WORK INSTRUCTION: The data must be returned in full and exactly as given.

[Source data]
*** Block opens ***

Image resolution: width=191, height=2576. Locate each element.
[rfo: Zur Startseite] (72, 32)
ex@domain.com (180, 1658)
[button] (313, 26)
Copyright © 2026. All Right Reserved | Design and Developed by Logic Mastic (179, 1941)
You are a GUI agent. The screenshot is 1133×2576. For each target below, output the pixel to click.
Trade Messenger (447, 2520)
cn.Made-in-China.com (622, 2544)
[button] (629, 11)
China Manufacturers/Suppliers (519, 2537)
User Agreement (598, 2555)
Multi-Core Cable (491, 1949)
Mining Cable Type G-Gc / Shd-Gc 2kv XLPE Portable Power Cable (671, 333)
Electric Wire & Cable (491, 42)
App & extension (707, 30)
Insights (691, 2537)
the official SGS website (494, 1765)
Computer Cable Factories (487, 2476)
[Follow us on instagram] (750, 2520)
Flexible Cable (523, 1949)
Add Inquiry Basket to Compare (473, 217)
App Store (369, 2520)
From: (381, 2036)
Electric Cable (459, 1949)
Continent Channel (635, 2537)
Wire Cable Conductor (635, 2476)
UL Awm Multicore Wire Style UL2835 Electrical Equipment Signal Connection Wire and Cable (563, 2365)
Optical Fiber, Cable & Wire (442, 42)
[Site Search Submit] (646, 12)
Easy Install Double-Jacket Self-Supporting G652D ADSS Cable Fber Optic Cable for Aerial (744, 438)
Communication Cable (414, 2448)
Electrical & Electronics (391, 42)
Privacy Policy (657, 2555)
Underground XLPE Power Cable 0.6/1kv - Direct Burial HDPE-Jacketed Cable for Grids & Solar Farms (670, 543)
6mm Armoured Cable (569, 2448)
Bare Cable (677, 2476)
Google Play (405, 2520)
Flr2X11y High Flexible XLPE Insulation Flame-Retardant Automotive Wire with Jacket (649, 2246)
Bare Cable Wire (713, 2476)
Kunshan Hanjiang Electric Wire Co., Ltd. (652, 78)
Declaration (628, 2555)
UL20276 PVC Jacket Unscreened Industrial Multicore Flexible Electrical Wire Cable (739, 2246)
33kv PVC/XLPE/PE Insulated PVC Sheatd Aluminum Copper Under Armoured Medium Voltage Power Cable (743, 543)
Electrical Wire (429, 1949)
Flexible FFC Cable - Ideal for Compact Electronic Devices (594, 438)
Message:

*** Block closes ***

SOLUTION BELOW:
Image resolution: width=191, height=2576. Locate each element.
[rfo: Zur Startseite] (72, 32)
ex@domain.com (180, 1658)
[button] (313, 26)
Copyright © 2026. All Right Reserved | Design and Developed by Logic Mastic (179, 1941)
You are a GUI agent. The screenshot is 1133×2576. For each target below, output the pixel to click.
Trade Messenger (447, 2520)
cn.Made-in-China.com (622, 2544)
[button] (629, 11)
China Manufacturers/Suppliers (519, 2537)
User Agreement (598, 2555)
Multi-Core Cable (491, 1949)
Mining Cable Type G-Gc / Shd-Gc 2kv XLPE Portable Power Cable (671, 333)
Electric Wire & Cable (491, 42)
App & extension (707, 30)
Insights (691, 2537)
the official SGS website (494, 1765)
Computer Cable Factories (487, 2476)
[Follow us on instagram] (750, 2520)
Flexible Cable (523, 1949)
Add Inquiry Basket to Compare (473, 217)
App Store (369, 2520)
From: (381, 2036)
Electric Cable (459, 1949)
Continent Channel (635, 2537)
Wire Cable Conductor (635, 2476)
UL Awm Multicore Wire Style UL2835 Electrical Equipment Signal Connection Wire and Cable (563, 2365)
Optical Fiber, Cable & Wire (442, 42)
[Site Search Submit] (646, 12)
Easy Install Double-Jacket Self-Supporting G652D ADSS Cable Fber Optic Cable for Aerial (744, 438)
Communication Cable (414, 2448)
Electrical & Electronics (391, 42)
Privacy Policy (657, 2555)
Underground XLPE Power Cable 0.6/1kv - Direct Burial HDPE-Jacketed Cable for Grids & Solar Farms (670, 543)
6mm Armoured Cable (569, 2448)
Bare Cable (677, 2476)
Google Play (405, 2520)
Flr2X11y High Flexible XLPE Insulation Flame-Retardant Automotive Wire with Jacket (649, 2246)
Bare Cable Wire (713, 2476)
Kunshan Hanjiang Electric Wire Co., Ltd. (652, 78)
Declaration (628, 2555)
UL20276 PVC Jacket Unscreened Industrial Multicore Flexible Electrical Wire Cable (739, 2246)
33kv PVC/XLPE/PE Insulated PVC Sheatd Aluminum Copper Under Armoured Medium Voltage Power Cable (743, 543)
Electrical Wire (429, 1949)
Flexible FFC Cable - Ideal for Compact Electronic Devices (594, 438)
Message:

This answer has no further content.